- DOCUMENT
JSON Logging

Sherlock AI supports structured JSON logging for better log parsing, analysis, and integration with log aggregation systems. JSON format makes it easy to query, filter, and analyze logs programmatically.

Enabling JSON Format

Function-Based API

from sherlock_ai import sherlock_ai

# Enable JSON format (creates .json files)
sherlock_ai(format_type="json")

Class-Based API

from sherlock_ai import SherlockAI

logger_manager = SherlockAI()
logger_manager.setup("json")  # Creates app.json, errors.json, etc.

Configuration Object

from sherlock_ai import LoggingConfig, sherlock_ai

config = LoggingConfig(
    log_format_type="json",  # or "log" for standard format
    logs_dir="json_logs"
)

sherlock_ai(config)

Log Output Comparison

Standard Format

2025-07-15 20:51:19 - aa580b62 - ApiLogger - INFO - Request started
2025-07-15 20:51:19 - aa580b62 - PerformanceLogger - INFO - PERFORMANCE | myapp.api_call | SUCCESS | 0.234s

JSON Format

{"timestamp": "2025-07-15 20:51:19", "level": "INFO", "logger": "ApiLogger", "message": "Request started", "request_id": "aa580b62", "module": "myapp", "function": "api_call", "line": 42, "thread": 13672, "thread_name": "MainThread", "process": 22008}

{"timestamp": "2025-07-15 20:51:19", "level": "INFO", "logger": "PerformanceLogger", "message": "PERFORMANCE | myapp.api_call | SUCCESS | 0.234s", "request_id": "aa580b62", "module": "performance", "function": "log_performance", "line": 89, "thread": 13672, "thread_name": "MainThread", "process": 22008}

JSON Log Structure

Each JSON log entry contains:

{
  "timestamp": "2025-07-15 20:51:19",
  "level": "INFO",
  "logger": "ApiLogger",
  "message": "Request started",
  "request_id": "aa580b62",
  "module": "myapp",
  "function": "api_call",
  "line": 42,
  "thread": 13672,
  "thread_name": "MainThread",
  "process": 22008
}

Fields

Field	Type	Description
`timestamp`	string	ISO format timestamp
`level`	string	Log level (INFO, DEBUG, WARNING, ERROR, CRITICAL)
`logger`	string	Logger name
`message`	string	Log message content
`request_id`	string	Request ID (if set)

(A run of items)
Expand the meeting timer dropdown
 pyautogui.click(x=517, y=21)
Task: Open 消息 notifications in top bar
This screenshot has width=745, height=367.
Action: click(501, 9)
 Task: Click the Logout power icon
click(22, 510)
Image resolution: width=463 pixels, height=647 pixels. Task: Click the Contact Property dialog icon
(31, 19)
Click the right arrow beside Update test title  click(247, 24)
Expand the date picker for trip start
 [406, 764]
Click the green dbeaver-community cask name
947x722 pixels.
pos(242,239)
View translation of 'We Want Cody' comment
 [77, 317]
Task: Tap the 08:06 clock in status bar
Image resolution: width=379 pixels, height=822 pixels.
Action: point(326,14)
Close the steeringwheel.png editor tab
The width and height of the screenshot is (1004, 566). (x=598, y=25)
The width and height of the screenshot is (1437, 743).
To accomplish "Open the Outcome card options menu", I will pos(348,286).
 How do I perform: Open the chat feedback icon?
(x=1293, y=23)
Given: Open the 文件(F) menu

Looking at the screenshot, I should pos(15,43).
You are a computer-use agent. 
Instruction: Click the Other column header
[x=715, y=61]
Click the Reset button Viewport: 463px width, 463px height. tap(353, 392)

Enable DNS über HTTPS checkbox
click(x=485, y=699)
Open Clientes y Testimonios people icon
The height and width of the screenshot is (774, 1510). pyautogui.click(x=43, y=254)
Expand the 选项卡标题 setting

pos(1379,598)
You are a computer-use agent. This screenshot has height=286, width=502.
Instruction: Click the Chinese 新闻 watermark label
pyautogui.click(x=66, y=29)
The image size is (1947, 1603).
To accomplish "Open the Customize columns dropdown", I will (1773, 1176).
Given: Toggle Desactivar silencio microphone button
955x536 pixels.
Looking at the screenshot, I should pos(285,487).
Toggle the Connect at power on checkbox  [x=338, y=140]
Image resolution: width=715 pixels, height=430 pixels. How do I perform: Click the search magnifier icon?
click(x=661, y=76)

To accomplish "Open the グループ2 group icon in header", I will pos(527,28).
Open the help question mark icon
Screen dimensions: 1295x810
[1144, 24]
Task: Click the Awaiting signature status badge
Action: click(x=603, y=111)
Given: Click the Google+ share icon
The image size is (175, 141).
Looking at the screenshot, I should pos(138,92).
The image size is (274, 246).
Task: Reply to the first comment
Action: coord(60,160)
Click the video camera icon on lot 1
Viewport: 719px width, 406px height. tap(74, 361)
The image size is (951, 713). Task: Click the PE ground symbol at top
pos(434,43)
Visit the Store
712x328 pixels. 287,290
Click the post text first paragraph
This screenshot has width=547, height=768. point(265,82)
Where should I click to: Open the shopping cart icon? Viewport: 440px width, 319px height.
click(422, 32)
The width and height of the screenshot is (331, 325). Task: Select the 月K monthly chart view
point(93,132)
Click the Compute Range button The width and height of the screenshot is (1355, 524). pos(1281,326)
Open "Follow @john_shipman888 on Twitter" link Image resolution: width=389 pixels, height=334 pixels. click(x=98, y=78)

- TASKS FOR THIS EXERCISE
- A) Decide whether each statement agrees with the JSON logging page, and for each give yes or no along with the deciding words from the page, quoted exactly.
(i) Calling setup("json") through the class-based API creates app.json and errors.json.
(ii) The Fields table describes the timestamp field as a Unix epoch number.
(iii) The configuration object example sends its logs to a directory called json_logs.
- B) According to the JSON logging page, what does the JSON format make easy to do with logs?

- FULL ANSWERS
- A)
(i) Yes: "# Creates app.json, errors.json, etc."
(ii) No: "ISO format timestamp"
(iii) Yes: logs_dir="json_logs"

- B) It makes it easy to query, filter, and analyze logs programmatically.